By YAXI TV Editorial Team · January 15, 2026 · Updated March 10, 2026 · 12 min read

Screen operators and venue owners managing digital signage networks face a foundational revenue strategy decision: sell advertising directly, rely on programmatic fill, or combine both. This guide explains both models in practical terms — including the CPM differences, the sales overhead required for direct selling, how programmatic fill rates work, and how to build a hybrid waterfall strategy as your network matures.

Direct-Sold Advertising

Direct-sold advertising means you (or your sales team) negotiate campaign terms directly with an advertiser and sell them screen time at an agreed CPM or flat-rate price. The advertiser provides a creative, you define the placement, and the campaign runs on your screens without going through a programmatic auction.

Advantages

  • Higher CPMs: Direct-sold campaigns typically command 2–5x the CPM of programmatic fill because advertisers pay a premium for guaranteed placement, specific venue selection, and managed service.
  • Revenue predictability: Once a campaign is booked, the revenue is committed. Programmatic fill is variable.
  • Deeper advertiser relationships: Direct selling builds long-term relationships that can become recurring accounts.
  • Custom placements: You can offer specific screens, time blocks, and creative formats that programmatic can't deliver.

Disadvantages

  • Sales overhead: Finding, pitching, negotiating, and closing advertisers requires a sales team — or significant time from the operator. This doesn't scale without headcount.
  • Creative management: You must collect, review, and traffic creatives from each advertiser — operational overhead that grows with campaign volume.
  • Unsold inventory: If you can't sell all available slots directly, they remain unfilled (or filled at low-value programmatic rates) while you're investing in a sales function.
  • Advertiser dependency: Revenue depends on maintaining ongoing advertiser relationships, which can be disrupted by economic conditions, budget changes, or competitive alternatives.

Who does direct selling well: Operators with existing local advertiser relationships (restaurant groups with loyal local sponsors, gym networks with health and wellness advertisers), large networks with dedicated sales staff, or operators in markets with less developed programmatic demand.

Programmatic Fill

Programmatic fill connects your screens to demand from advertisers who are buying through DSPs — automated, auction-based, with no direct relationship required between you and the advertiser. Revenue accumulates from each winning impression throughout the month.

Advantages

  • Zero sales overhead: Once your screens are approved and connected, programmatic revenue requires no sales effort. You earn from every filled impression automatically.
  • Scales with screen count: More screens = more potential impressions = more revenue, without proportional increase in sales staffing.
  • Access to national demand: Programmatic connects you to national and regional advertisers you couldn't reach through local direct sales.
  • Works for single venues: A single-venue owner with no sales capacity can still earn programmatic revenue without any B2B advertising activity.

[Problems]:
a - In the guide on direct-sold versus programmatic signage advertising, how many times the CPM of programmatic fill do direct-sold campaigns typically command?
b - Continue the guide on direct-sold versus programmatic signage advertising, picking up after its final bullet about single venues.

[Information supplied]:
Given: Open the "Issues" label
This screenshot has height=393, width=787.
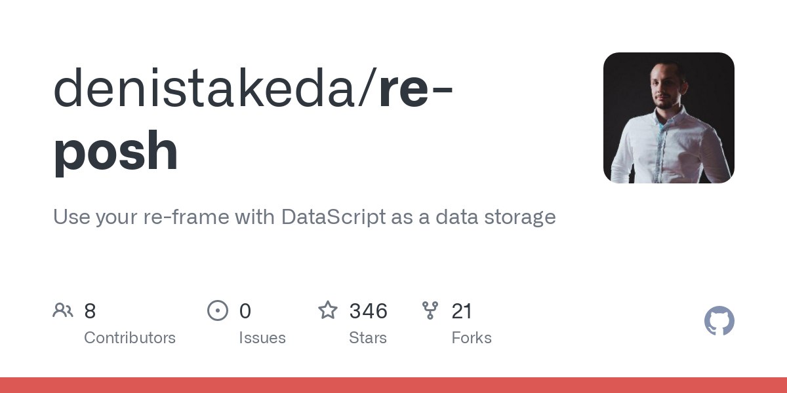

[In response]:
a - Direct-sold campaigns typically command 2–5x the CPM of programmatic fill.

b -
Disadvantages

  • Lower CPMs: Programmatic CPMs are generally lower than direct-sold because advertisers aren't paying a premium for guaranteed placement.
  • Variable fill rates: Fill rates depend on advertiser demand in your market — factors outside your control. In some markets or at off-peak times, fill rates may be disappointing.
  • Less control over creatives: You can't pre-approve every ad — only set category blocks and rely on platform-level content review.
  • Revenue variability: Revenue fluctuates with market demand and seasonal patterns. Not predictable to a fixed amount month over month.

The Hybrid Waterfall Strategy

The most revenue-optimized approach for mature networks combines both models using an ad priority waterfall:

  1. Priority 1 — Direct-sold campaigns: Premium slots with guaranteed placement, highest CPMs, committed revenue. These have first priority in the ad break schedule.
  2. Priority 2 — Programmatic open auction: Unsold inventory (whatever direct campaigns don't fill) is offered to programmatic demand at a floor price. This ensures no slot goes completely unmonetized.
  3. Priority 3 — House ads / entertainment: If no programmatic bid clears the floor price, the slot plays house content or entertainment — keeping the screen from going blank while not accepting below-minimum CPM impressions.

This waterfall structure means: your best inventory earns premium direct-sold rates, your unsold inventory earns programmatic rates (which is better than nothing), and you never show a blank screen.

YAXI TV supports this hybrid model — direct-sold campaigns can be priority-configured alongside programmatic fill. Contact us to discuss how to structure a waterfall for your network.

Which Model Is Right for You?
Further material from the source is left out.